The development of an important new research technology permitting investigators to detect and analyze Web sites hosting malicious code—in particular, code that exploits browser vulnerabilities—was presented this week by Microsoft Research in a technical report and a subsequent presentation during the USENIX Security Symposium.
The Strider HoneyMonkey Exploit Detection System, as the research project is code-named, was created to help detect attacks that use Web servers to exploit unpatched browser vulnerabilities and install malware on the PCs of unsuspecting users. Such attacks have become one of the most vexing issues confronting Internet security experts.
Through their work, Strider HoneyMonkey’s creators, Yi-Min Wang, Doug Beck, Xuxian Jiang, and Roussi Roussev, have introduced the concept of an Automated Web Patrol, designed to streamline the process of monitoring malicious Web sites to protect Internet users.
A traditional method of inspecting attacks against computers has been to provide a “honeypot” server on the Internet. Such servers are intended to provide information about attackers by presenting themselves as targets.
Manual analyses of exploit sites often provide useful, detailed information about which vulnerabilities are exploited and which malware programs are installed. But such analyses do not provide a big-picture view of the problem.
The Strider HoneyMonkey project takes the static concept of a honeypot in a new direction. A “honeymonkey” is a computer or a virtual PC that actively mimics the actions of a user surfing the Web. A series of “monkey programs,” which drive a browser in a manner similar to that of a human user, run on virtual machines in order to detect exploit sites.
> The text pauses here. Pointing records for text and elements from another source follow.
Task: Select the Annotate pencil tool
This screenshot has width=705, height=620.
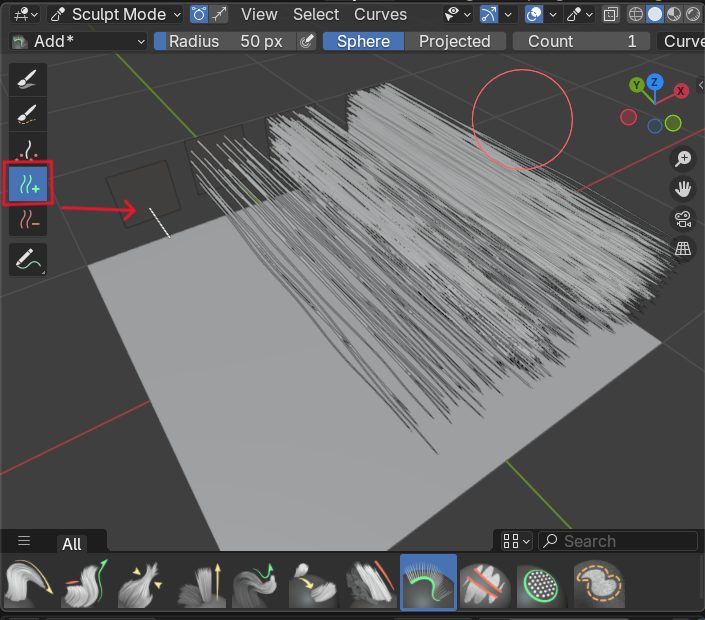Action: tap(28, 259)
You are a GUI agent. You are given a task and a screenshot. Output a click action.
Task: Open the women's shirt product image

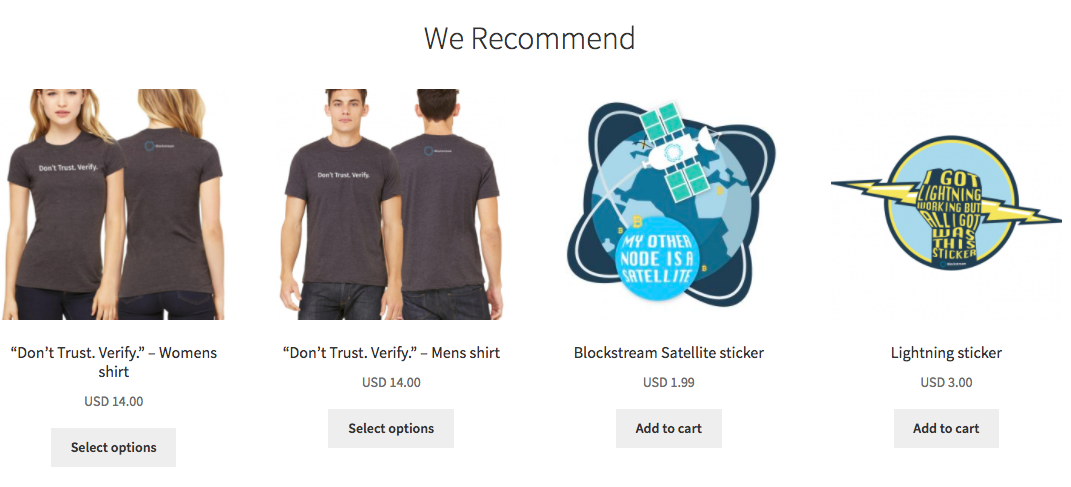click(113, 204)
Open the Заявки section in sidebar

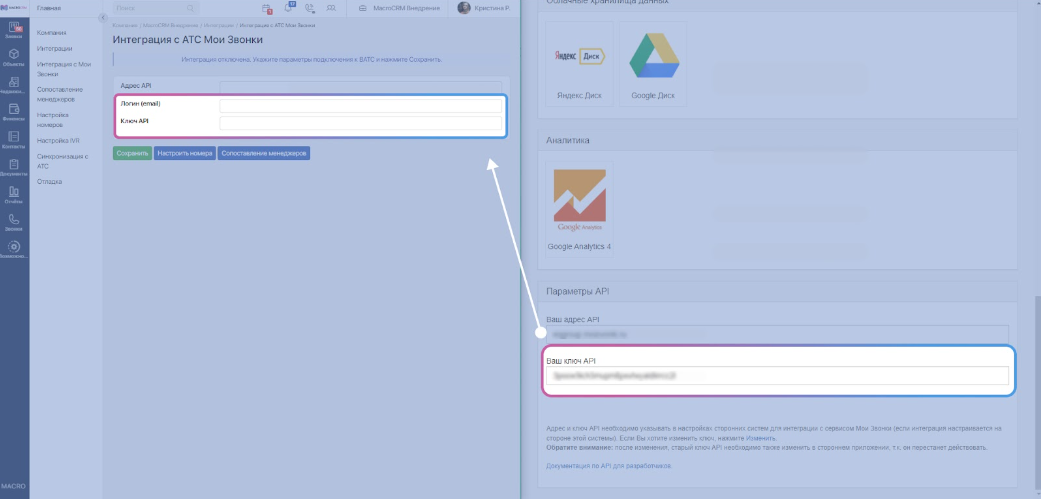14,28
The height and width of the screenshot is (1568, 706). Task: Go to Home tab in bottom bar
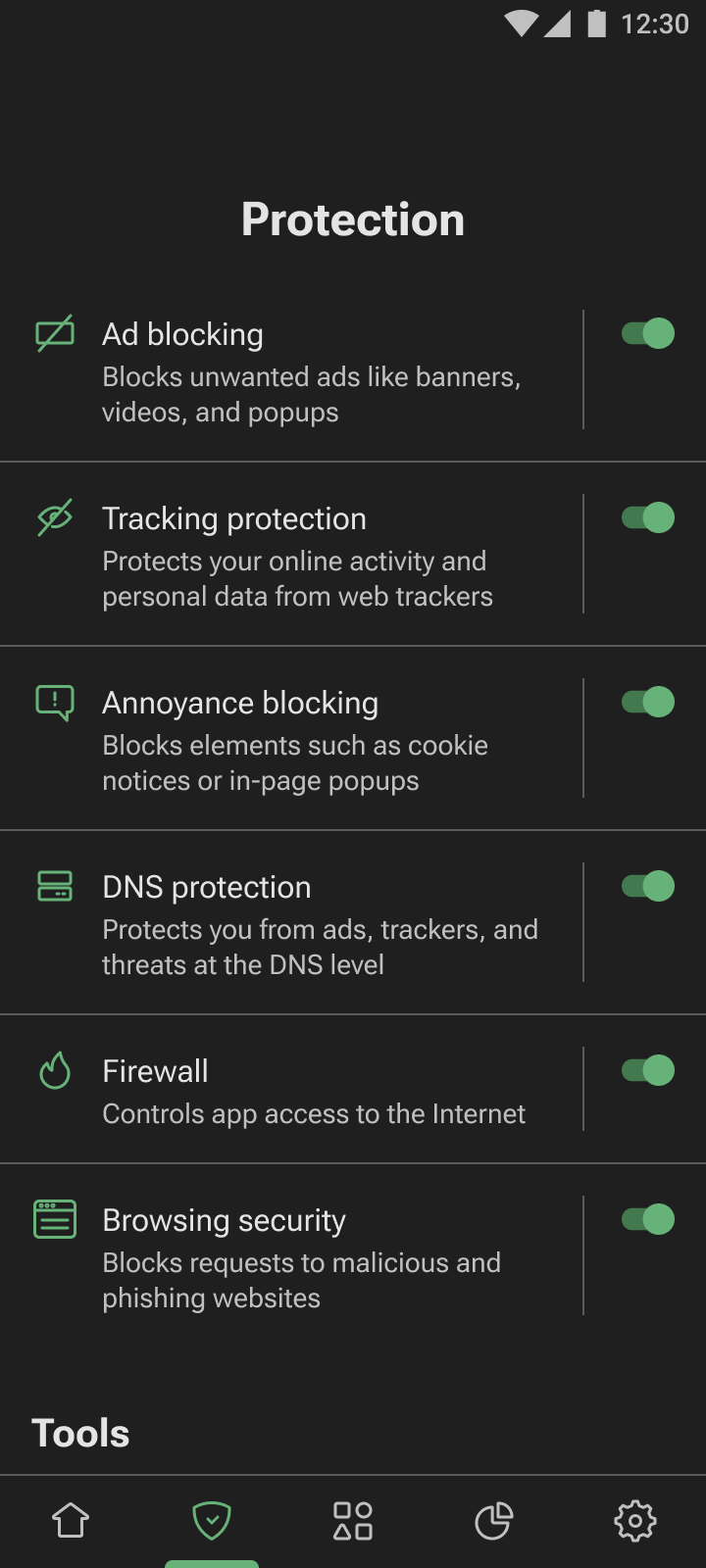(x=71, y=1521)
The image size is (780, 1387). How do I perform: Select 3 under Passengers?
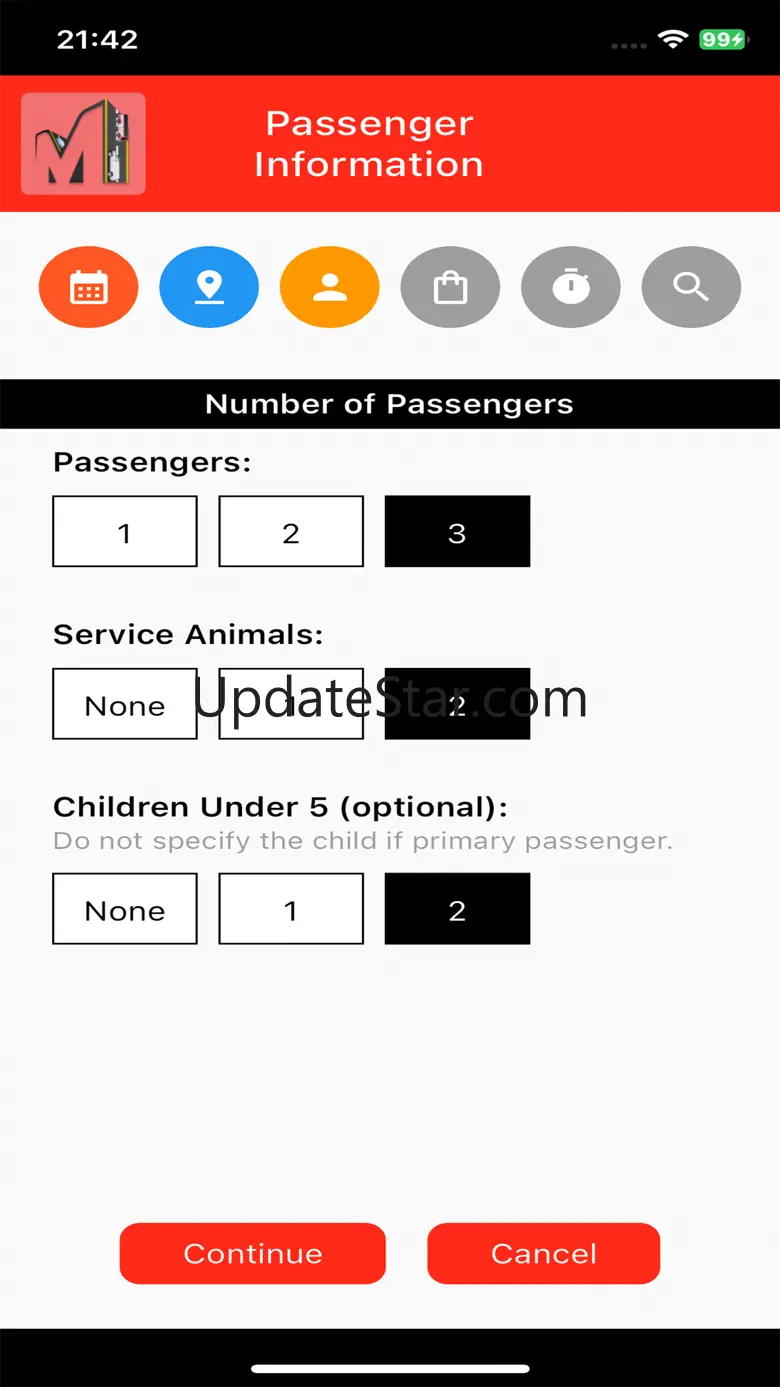pos(457,532)
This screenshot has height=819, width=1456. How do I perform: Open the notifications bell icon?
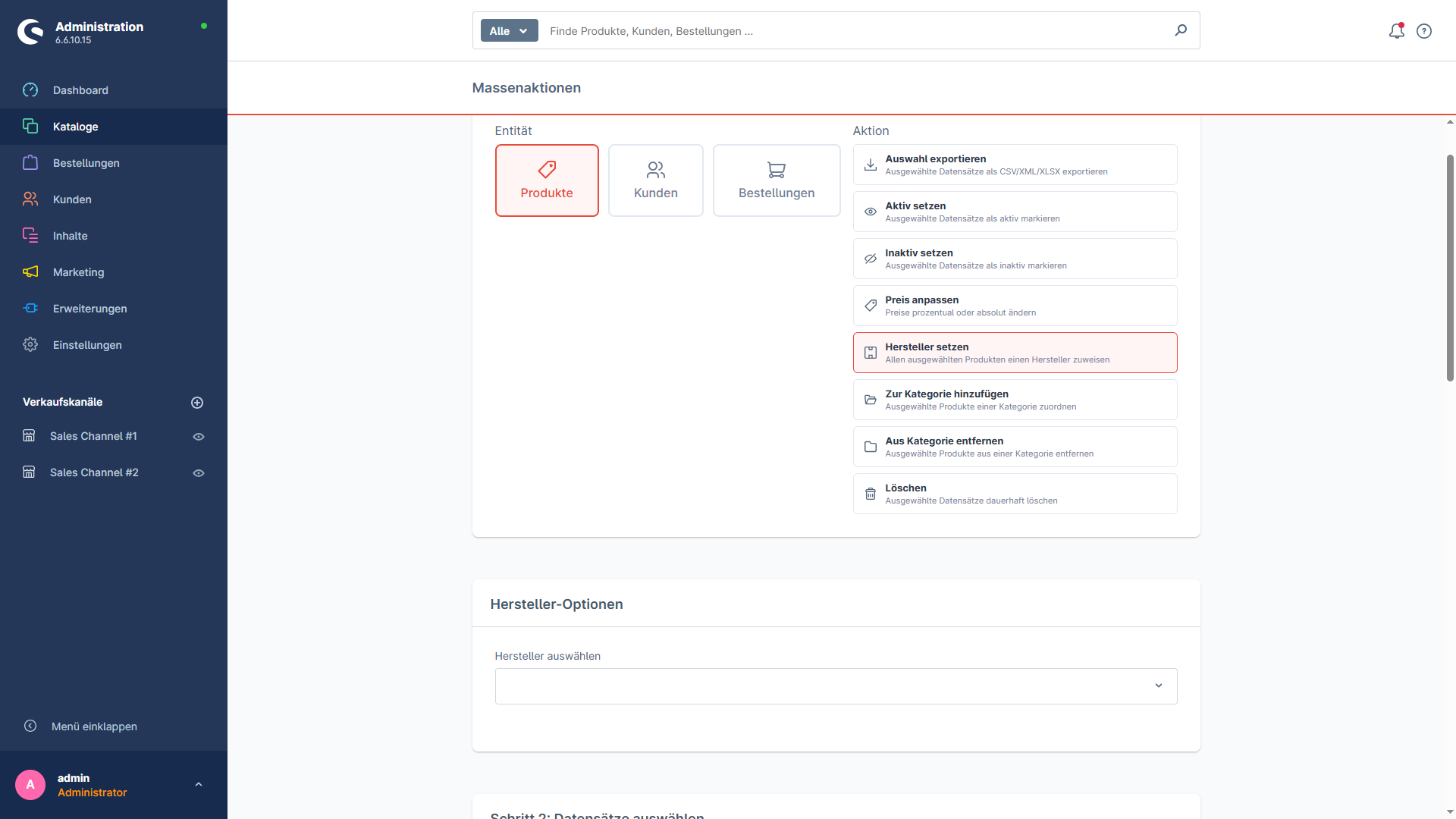point(1396,31)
The browsers can be configured to run with fully updated software, or without specific updates in order to look for exploit sites that target specific vulnerabilities. In this manner, the attacks more likely to impact customers can be analyzed and detected.
At each Web site identified by Strider HoneyMonkey, however, follow-up work is required to identify what kind of exploit exists and how it operates. And much more work is needed to verify and understand the exploit vector.
(For more detailed technical information, please see the Microsoft Research technical report “Automated Web Patrol with Strider HoneyMonkeys.”)
Microsoft’s Internet Safety Enforcement (ISE) Team, which investigates and pursues cybercriminals such as spammers and phishers across the globe, has begun to work with the Strider HoneyMonkey tool and is evaluating the resulting data for potential enforcement use. This includes ISE Team members using Strider HoneyMonkey data to assist in identifying persons responsible for distributing spyware in contravention of various laws.
The Strider HoneyMonkey project can provide the Microsoft Security Response Center (MSRC) with information should exploitation of a new vulnerability occur. Such information already has enabled the MSRC to provide customers with a security advisory and a follow-up security bulletin.
Because Strider HoneyMonkey is a Microsoft Research project designed to help provide Microsoft with information about attacks and the general ecosystem of the Internet, there are no current plans to provide this technology as a product, Instead, the project provides the MSRC with another technology in its ongoing work to protect customers.
Microsoft considers the security of customers’ computers and networks a top priority and remains committed to building software and services that will protect customers and the industry. Microsoft’s efforts to address security are focused on innovation, prescriptive guidance, and industry partnership, and the company is investing in new solutions to security issues.
Microsoft Research is actively exploring such new approaches, and the Strider HoneyMonkey project is just one example of the kind of innovative thinking that will help protect Microsoft customers.